EXERCISE MATERIAL Start Marker

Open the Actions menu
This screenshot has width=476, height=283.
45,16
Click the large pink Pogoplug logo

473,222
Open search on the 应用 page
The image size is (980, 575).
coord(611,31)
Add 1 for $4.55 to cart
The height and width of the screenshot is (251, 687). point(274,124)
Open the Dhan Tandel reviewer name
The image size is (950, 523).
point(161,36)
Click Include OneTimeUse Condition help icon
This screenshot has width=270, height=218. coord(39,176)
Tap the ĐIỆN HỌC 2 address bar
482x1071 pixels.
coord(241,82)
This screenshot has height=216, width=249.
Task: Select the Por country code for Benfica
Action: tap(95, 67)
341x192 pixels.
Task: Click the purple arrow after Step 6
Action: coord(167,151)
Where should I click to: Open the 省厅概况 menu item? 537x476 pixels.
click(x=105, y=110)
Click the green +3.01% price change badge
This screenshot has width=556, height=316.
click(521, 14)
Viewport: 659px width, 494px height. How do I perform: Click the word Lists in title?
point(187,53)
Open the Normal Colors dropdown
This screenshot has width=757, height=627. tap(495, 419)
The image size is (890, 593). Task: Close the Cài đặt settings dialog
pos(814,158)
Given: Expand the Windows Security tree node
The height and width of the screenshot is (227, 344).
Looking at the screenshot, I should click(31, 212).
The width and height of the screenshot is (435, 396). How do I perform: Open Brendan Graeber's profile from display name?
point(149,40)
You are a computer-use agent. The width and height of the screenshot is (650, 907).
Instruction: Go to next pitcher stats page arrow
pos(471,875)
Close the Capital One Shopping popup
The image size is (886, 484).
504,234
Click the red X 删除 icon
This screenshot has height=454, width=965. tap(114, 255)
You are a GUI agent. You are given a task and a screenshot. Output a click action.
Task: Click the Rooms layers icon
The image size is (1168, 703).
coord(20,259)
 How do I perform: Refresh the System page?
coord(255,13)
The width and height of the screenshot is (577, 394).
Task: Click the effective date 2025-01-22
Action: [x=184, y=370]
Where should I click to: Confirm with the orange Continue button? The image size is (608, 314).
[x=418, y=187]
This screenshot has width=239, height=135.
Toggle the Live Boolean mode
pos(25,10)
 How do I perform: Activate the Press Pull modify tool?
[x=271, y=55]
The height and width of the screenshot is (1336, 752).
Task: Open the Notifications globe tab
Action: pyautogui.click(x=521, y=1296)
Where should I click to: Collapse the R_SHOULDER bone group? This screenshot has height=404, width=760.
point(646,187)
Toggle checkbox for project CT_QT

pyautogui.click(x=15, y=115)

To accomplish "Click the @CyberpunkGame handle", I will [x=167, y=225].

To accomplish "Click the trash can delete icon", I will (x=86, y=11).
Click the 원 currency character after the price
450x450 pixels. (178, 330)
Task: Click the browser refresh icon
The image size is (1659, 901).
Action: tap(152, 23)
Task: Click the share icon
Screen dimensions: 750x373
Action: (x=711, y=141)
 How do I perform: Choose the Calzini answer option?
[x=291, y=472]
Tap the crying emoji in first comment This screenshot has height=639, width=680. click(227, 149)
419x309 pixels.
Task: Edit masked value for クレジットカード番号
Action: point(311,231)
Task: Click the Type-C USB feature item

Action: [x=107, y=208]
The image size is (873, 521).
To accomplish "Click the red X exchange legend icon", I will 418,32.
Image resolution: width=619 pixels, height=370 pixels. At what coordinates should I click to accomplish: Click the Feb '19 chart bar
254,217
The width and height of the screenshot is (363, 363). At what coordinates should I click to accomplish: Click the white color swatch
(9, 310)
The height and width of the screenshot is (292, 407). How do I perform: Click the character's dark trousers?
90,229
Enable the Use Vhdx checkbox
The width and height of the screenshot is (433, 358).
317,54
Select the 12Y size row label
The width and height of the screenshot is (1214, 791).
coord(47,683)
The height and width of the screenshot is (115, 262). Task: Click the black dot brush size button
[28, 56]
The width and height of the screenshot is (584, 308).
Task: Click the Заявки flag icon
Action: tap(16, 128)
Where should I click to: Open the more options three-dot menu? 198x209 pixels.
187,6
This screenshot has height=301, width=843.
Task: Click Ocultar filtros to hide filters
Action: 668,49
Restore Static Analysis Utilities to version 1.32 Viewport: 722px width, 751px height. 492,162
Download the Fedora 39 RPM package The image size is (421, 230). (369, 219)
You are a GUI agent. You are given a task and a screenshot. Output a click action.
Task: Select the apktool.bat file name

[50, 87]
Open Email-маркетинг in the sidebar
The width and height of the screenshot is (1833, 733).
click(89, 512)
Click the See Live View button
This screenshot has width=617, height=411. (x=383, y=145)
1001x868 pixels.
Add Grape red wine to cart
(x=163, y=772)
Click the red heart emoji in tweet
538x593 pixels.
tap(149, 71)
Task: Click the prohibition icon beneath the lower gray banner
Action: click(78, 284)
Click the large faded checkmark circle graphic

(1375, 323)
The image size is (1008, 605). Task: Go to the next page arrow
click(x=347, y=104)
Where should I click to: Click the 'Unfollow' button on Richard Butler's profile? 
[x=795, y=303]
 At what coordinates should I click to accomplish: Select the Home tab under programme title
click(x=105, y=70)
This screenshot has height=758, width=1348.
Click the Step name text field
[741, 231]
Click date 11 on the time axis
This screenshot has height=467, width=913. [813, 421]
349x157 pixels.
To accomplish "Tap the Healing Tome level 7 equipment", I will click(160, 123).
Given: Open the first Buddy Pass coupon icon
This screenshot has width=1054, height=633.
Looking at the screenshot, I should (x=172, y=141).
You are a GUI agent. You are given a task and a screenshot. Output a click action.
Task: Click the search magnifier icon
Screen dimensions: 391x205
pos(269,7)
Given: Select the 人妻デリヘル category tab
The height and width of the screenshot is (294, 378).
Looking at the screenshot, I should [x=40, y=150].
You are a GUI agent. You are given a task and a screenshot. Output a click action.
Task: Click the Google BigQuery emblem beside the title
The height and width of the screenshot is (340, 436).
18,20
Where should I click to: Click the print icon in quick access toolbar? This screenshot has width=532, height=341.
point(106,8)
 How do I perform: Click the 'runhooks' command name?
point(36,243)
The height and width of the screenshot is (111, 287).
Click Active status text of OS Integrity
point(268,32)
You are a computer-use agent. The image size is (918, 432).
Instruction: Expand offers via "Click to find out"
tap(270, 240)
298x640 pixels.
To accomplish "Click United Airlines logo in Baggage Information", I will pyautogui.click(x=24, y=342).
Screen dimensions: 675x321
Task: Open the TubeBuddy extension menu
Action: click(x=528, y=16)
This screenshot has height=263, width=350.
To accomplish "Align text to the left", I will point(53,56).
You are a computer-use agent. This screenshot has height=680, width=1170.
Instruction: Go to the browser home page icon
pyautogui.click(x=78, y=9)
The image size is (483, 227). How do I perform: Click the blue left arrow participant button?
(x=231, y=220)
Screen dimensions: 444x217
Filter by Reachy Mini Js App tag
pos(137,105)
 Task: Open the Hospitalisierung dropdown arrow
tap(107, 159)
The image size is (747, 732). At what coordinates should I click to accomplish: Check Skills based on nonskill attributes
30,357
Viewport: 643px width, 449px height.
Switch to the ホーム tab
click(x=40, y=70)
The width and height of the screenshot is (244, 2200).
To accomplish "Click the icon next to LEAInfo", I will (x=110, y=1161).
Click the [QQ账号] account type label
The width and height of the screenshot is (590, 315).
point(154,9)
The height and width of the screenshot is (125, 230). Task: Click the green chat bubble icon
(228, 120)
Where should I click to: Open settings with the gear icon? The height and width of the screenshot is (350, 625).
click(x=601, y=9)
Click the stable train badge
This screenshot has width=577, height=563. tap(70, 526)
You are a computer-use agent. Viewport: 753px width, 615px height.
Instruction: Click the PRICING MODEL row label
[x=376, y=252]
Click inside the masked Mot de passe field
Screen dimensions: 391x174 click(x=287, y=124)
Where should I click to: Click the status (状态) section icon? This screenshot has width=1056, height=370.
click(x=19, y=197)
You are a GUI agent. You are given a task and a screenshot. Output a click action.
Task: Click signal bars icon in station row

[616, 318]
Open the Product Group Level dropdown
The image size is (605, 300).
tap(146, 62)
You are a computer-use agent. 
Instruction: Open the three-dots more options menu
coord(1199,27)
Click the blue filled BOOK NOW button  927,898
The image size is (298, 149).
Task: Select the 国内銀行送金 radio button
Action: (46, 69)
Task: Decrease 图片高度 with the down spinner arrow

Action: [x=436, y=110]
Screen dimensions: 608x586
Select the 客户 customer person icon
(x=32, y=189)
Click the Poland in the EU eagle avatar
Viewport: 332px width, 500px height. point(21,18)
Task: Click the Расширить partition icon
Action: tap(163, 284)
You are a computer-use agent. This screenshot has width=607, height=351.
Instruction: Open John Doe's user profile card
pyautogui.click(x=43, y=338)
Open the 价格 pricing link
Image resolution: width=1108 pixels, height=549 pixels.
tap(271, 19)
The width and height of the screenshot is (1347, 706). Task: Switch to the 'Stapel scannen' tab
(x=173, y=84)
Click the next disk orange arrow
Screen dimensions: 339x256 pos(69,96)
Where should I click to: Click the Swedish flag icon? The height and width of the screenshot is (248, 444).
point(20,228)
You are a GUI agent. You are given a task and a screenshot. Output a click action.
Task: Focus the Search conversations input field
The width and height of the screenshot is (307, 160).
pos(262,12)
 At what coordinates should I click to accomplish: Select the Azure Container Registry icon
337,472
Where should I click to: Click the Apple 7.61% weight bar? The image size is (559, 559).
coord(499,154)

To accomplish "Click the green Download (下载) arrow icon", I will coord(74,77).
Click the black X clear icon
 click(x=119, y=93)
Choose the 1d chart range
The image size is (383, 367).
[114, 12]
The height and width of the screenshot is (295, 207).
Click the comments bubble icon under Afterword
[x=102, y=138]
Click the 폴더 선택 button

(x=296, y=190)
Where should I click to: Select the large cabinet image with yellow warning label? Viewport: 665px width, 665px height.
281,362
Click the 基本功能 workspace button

EXERCISE MATERIAL End Marker

EXERCISE PROMPT: In the listing above, locate the line containing "Click date 11 on the time axis" and the line containing "298x640 pixels.". Transcribe those two lines and everything between them, exactly as written.

ANSWER BOX:
Click date 11 on the time axis
This screenshot has height=467, width=913. [813, 421]
349x157 pixels.
To accomplish "Tap the Healing Tome level 7 equipment", I will click(160, 123).
Given: Open the first Buddy Pass coupon icon
This screenshot has width=1054, height=633.
Looking at the screenshot, I should (x=172, y=141).
You are a GUI agent. You are given a task and a screenshot. Output a click action.
Task: Click the search magnifier icon
Screen dimensions: 391x205
pos(269,7)
Given: Select the 人妻デリヘル category tab
The height and width of the screenshot is (294, 378).
Looking at the screenshot, I should [x=40, y=150].
You are a GUI agent. You are given a task and a screenshot. Output a click action.
Task: Click the Google BigQuery emblem beside the title
The height and width of the screenshot is (340, 436).
18,20
Where should I click to: Click the print icon in quick access toolbar? This screenshot has width=532, height=341.
point(106,8)
 How do I perform: Click the 'runhooks' command name?
point(36,243)
The height and width of the screenshot is (111, 287).
Click Active status text of OS Integrity
point(268,32)
You are a computer-use agent. The image size is (918, 432).
Instruction: Expand offers via "Click to find out"
tap(270, 240)
298x640 pixels.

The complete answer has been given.